Regulated revenue increased 25 million or 3.9%, partially offset by a decrease of 11 million at the market-based businesses, due mainly to the lower capital upgrades.
It is important to note that our regulated revenue growth is [Technical Difficulty] than earnings growth due to the continued improvement in O&M efficiency across our Regulated Businesses.
Total capital investments for the quarter were $242 million, primarily in our Regulated Businesses for replacement and renewal of transition and distribution infrastructure. We expect capital investments, including regulated acquisitions, to be about $1.5 billion in 2017.

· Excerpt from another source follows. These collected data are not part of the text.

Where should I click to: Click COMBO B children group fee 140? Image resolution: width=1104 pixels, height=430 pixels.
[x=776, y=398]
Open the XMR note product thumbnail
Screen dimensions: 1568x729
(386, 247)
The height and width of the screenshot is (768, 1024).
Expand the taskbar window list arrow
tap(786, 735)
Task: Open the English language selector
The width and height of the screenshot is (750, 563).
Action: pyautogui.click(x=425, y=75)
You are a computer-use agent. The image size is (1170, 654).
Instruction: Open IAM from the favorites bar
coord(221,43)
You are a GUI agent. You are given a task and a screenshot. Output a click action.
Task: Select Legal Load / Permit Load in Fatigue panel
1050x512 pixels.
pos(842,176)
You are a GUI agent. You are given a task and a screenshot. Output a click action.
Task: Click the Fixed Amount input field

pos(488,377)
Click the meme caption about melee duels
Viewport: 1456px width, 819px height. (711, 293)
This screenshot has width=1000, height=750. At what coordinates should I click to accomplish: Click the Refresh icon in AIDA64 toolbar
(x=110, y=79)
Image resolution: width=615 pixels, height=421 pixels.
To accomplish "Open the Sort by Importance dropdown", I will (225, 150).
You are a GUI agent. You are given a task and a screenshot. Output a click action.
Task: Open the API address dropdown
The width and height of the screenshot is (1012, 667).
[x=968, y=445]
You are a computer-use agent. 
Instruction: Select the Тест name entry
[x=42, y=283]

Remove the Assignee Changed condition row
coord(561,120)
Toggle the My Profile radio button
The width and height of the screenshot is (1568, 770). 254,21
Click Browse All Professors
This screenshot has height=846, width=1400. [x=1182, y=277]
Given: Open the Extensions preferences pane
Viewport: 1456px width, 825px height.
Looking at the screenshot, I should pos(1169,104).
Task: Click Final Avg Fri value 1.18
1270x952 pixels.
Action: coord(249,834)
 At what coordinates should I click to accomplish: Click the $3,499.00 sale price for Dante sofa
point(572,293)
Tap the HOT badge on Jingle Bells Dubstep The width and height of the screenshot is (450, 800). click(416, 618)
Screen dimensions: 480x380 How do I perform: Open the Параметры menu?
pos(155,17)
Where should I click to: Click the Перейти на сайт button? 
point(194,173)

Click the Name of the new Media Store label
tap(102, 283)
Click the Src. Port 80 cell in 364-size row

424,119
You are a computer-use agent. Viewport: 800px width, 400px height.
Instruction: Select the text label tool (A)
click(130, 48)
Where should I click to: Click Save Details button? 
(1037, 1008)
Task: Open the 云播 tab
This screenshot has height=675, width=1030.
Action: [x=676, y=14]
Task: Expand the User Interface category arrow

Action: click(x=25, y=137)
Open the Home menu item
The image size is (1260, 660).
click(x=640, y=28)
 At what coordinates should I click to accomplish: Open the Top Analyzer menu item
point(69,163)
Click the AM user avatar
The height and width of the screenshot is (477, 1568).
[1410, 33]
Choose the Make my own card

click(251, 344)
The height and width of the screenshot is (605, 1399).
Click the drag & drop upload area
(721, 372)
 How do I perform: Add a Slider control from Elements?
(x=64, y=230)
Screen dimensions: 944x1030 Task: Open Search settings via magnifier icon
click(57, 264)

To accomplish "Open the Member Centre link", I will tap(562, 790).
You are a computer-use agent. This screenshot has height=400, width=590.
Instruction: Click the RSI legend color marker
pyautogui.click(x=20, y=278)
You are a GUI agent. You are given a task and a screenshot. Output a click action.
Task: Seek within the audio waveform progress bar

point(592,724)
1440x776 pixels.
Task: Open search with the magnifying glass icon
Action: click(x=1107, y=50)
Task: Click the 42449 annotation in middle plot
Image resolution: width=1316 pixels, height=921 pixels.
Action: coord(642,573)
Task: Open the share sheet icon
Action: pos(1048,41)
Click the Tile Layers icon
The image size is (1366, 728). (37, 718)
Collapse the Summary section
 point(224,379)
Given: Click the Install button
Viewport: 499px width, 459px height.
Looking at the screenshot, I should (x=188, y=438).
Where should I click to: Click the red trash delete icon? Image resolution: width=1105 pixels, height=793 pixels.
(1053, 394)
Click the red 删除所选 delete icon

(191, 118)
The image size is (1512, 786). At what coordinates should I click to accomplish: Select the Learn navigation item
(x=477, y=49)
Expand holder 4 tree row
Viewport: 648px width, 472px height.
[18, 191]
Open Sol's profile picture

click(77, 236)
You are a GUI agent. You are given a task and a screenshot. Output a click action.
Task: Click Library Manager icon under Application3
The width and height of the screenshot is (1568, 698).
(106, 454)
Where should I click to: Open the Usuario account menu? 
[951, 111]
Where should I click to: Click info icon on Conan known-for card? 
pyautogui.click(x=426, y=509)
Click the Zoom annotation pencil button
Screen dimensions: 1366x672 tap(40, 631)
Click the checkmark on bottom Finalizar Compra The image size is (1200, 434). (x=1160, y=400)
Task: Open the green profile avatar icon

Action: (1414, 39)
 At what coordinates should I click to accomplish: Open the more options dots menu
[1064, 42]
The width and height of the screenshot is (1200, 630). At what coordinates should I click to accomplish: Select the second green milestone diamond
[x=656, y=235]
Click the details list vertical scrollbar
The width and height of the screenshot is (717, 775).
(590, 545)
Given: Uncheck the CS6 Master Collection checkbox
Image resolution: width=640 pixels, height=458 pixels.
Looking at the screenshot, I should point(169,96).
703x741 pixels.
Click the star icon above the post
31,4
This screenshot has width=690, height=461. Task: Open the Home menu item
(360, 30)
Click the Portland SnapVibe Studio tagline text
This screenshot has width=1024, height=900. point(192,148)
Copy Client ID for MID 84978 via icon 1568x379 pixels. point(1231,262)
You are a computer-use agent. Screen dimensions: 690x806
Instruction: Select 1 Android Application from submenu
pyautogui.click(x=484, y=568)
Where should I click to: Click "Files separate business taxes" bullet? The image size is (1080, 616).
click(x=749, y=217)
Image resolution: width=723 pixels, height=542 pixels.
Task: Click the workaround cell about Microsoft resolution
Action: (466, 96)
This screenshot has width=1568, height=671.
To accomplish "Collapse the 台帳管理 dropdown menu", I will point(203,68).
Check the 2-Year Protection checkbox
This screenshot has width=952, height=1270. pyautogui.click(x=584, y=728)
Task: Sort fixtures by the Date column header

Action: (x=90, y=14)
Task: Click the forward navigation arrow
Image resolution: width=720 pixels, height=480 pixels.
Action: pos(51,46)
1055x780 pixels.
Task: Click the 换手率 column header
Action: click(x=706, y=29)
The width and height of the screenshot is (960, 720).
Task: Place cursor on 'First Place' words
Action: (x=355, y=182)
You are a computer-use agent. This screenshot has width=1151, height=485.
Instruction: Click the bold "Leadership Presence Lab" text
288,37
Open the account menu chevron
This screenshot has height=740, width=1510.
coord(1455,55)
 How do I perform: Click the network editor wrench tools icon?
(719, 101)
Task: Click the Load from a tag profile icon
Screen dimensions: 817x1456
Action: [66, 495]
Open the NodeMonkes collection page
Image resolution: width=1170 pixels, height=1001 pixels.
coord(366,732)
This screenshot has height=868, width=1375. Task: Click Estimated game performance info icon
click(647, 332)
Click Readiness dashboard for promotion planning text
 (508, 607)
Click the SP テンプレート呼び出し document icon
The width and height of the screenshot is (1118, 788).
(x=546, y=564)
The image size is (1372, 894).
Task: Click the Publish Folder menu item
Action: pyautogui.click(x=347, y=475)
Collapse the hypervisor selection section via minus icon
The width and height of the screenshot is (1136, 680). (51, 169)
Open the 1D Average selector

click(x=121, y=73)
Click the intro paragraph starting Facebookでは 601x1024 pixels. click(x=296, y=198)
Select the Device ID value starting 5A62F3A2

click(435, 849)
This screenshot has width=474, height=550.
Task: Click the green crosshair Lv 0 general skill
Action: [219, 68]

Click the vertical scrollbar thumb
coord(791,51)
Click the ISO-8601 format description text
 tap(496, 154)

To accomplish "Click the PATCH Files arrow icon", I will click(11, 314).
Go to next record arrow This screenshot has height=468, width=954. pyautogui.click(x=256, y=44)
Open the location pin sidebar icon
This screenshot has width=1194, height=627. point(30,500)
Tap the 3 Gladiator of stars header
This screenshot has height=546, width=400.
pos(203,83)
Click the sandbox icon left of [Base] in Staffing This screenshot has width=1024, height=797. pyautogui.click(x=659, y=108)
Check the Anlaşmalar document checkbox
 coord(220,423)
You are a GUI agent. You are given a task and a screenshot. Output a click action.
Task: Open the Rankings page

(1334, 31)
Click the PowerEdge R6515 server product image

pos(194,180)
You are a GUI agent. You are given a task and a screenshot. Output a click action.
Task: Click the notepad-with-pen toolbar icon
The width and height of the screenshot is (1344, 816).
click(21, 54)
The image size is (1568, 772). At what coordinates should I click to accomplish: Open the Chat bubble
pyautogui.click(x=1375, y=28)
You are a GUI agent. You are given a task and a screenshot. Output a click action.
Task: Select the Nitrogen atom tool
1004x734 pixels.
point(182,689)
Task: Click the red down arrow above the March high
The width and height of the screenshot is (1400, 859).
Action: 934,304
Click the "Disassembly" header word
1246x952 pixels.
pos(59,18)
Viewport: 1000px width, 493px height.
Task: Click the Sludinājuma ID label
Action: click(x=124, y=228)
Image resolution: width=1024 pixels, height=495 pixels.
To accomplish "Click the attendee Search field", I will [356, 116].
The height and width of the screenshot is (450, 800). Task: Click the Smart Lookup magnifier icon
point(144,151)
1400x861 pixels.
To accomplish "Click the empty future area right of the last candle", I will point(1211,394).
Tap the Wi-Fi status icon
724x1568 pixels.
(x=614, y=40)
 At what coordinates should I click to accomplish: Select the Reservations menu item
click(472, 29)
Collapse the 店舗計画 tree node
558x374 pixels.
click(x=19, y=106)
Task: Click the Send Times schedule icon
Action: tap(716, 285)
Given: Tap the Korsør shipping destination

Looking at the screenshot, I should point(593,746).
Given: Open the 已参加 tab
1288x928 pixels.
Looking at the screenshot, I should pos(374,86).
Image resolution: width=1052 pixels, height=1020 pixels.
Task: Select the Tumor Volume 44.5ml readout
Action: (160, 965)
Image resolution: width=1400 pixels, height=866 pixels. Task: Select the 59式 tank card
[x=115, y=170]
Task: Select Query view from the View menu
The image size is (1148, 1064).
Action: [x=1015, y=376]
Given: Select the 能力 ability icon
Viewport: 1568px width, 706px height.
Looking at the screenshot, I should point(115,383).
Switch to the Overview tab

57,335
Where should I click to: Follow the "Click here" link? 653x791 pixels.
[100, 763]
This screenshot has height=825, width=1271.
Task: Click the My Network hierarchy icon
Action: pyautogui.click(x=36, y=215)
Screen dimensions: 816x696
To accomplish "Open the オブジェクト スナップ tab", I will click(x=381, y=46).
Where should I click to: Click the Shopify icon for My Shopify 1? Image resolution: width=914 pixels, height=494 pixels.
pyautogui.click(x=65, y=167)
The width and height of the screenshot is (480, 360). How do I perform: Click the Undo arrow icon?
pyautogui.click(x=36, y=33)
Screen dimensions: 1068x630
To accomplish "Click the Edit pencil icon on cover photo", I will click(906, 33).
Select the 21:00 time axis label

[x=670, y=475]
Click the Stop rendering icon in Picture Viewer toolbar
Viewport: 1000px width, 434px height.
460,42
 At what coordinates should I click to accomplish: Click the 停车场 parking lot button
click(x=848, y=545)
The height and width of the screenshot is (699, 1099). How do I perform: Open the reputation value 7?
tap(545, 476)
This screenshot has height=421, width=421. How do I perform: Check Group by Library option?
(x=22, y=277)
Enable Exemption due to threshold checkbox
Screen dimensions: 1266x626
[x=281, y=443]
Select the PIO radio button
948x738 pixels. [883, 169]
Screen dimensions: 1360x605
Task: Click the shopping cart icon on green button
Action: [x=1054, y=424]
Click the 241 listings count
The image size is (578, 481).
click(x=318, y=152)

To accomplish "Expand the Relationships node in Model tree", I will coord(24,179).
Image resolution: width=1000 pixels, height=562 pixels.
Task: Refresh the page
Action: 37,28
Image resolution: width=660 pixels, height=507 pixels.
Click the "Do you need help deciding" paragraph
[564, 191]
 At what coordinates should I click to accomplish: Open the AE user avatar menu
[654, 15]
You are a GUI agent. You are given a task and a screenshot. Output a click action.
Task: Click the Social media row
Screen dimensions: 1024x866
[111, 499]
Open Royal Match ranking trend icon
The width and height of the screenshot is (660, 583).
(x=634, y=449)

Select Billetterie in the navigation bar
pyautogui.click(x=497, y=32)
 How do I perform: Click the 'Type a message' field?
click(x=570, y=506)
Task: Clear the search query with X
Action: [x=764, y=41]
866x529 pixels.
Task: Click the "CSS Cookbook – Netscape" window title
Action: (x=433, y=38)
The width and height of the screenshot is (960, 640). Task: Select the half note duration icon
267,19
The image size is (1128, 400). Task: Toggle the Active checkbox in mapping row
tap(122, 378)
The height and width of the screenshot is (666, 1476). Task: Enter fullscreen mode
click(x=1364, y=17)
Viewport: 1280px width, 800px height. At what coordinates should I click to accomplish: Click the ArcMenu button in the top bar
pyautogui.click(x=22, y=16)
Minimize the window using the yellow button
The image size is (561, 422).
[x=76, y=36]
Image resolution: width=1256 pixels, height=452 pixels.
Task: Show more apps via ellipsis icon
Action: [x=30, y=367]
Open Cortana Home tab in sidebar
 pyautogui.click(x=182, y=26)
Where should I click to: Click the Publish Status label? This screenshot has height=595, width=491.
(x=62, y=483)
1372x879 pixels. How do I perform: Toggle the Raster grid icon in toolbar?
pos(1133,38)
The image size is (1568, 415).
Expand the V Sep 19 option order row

Our cash flow from operations grew 6.5% to $277 million in the first quarter of 2017. This was driven by net income growth and higher working capital. Working capital increased from lower capital upgrades in the Military Services Business and continuous improvements in our collection efforts in the Regulated Businesses.
Our adjusted return on equity improved from 9.4% to 9.7%. Our weighted average authorized return on equity across our regulated footprint remains approximately 9.9%.
And we continue to narrow the gap between our authorized and achieved returns through a continuous improvement culture that focuses on O&M efficiency, capital efficiency and constructive regulatory outcome. Turning to Slide 16, today we are affirming our 2017 earnings guidance range of $2.98 per share to $3.08 per share.
I would like to call out a few items included in the earnings guidance range.
First; as we mentioned at our December investor conference and February’s earnings call, we expect to lower capital upgrades in the Military Services Group to continue through 2017 due to the completion of the large project at Fort Polk in mid-2016 and reduced military budget.
To give you additional transparency, included in our 2017 earnings guidance range is an expected net income reduction from 2016 of approximately 5 million to 6 million or about $0.03 per share from these lower capital upgrades.
More than offsetting this reduction is continued growth expected in both our Homeowner Services Group and Keystone Clearwater Solutions. Second, on April 11, New York passed legislations that will no longer allow water utilities to use a zero percent tax rate for manufacturing activity.
Previously, the electric and gas utilities were excluded from the 0% rate. This will result in an increase our effective state tax rate in New York of approximately 5% beginning January of 2018.
Although this rate change will not occur until 2018, we are required to record a one-time cumulative adjustment to re-measure our deferred taxes in the second quarter of 2017 or the period of the tax law change.
The portion of this cumulative adjustment calculated on a stand-alone basis for our New York regulated subsidiary is expected to be recovered through future customer rates and is not expected to impact earnings.
However, the remaining portion, which is allocated through our state tax proportionate factors is expected to negatively affect second quarter 2017 earnings. Our preliminary estimate of this one-time noncash charge is about $0.03 to $0.04 per share.
Now this negative tax impact will be partially offset by the $0.02 tax benefit already recorded in the first quarter related to the change in accounting for stock-based compensation. And then finally, we also included in our earnings guidance range plus or minus $0.07 for weather variability.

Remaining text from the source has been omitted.